How Decision Architecture impacts classic business architecture tools?
- Capabilities → Capability SLOs (speed, quality, cost, risk targets with an owner)
- Value streams → Decision points (where choices actually happen)
- Business information → Data products (with a named owner and freshness SLA)
- Roadmaps → Decision calendar (visible dates where choices are made)
Measuring success
Report monthly, publish at 30/90/180 days:
- Decision lead time (median days)
- Spend avoided / waste removed (£/$ and systems/processes retired)
- Control coverage uplift (points)
- Adoption (% squads/tribes using decision views)
- Investment clarity (% initiatives with optioned business cases)
Starter pack: First typical decisions to map
- Build/Buy/Partner for capability X
- Decommission Y (system/process)
- Platform onboarding standards
- Data product ownership & SLA
- Control design for regulatory change
- Customer onboarding path by segment
- Pricing change approval
- Fraud/KYC rule changes
- Cloud pattern selection
- Self-service vs. assisted servicing scope
- Outsource/automate/right-shore
- Release cadence & change window exceptions
- API productisation priority
- Vendor rationalization per domain
- Migration wave cut criteria
- Remediation prioritization (risk-based)

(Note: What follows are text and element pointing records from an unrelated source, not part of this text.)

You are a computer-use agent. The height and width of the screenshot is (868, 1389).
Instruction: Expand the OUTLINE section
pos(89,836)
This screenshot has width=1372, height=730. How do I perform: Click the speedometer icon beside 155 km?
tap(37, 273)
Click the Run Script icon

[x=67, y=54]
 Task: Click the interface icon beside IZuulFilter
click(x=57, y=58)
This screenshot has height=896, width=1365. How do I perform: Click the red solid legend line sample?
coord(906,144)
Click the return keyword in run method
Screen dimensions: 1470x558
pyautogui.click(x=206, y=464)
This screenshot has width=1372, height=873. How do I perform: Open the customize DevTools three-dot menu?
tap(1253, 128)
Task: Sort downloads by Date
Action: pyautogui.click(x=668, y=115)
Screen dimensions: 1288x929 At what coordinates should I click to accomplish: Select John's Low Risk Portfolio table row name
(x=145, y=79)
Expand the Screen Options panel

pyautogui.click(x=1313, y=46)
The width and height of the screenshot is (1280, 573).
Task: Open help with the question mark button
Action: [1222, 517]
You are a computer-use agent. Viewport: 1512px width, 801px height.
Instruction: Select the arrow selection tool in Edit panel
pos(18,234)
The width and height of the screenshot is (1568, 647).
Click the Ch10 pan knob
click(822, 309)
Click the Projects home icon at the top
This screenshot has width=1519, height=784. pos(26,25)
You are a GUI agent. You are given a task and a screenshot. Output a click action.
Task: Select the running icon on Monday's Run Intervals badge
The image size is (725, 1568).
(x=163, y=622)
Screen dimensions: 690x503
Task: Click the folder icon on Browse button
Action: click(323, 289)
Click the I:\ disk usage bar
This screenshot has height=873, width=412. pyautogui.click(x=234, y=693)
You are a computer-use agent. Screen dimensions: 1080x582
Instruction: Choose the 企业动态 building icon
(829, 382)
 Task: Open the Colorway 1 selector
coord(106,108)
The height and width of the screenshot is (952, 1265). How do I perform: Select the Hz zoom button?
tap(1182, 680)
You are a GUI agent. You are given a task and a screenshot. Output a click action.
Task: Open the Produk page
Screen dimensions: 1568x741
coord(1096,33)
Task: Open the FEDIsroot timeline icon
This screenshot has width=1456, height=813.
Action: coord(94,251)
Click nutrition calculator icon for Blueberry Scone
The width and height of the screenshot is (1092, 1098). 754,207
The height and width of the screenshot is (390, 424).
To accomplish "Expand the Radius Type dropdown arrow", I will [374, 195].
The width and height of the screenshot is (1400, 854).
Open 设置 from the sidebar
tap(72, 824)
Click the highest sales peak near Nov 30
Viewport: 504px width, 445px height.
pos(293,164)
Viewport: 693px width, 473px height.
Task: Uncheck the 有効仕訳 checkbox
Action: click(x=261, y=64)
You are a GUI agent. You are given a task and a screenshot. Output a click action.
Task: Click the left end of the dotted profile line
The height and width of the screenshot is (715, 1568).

- KPI/KCI definition for new journeys
- Feature toggle & A/B test gating
- Data retention & privacy choices
- Incident “fix forward vs. roll back”
Still not sure?
Pick one painful decision first. Build the canvas. Offer three options with numbers. Book the forum. Decide in 7 days. Publish the log. Share the results.
Decision architecture is small, fast, and public. It turns architecture from drawings into decisions.
If you have used this and has worked, please share your experience.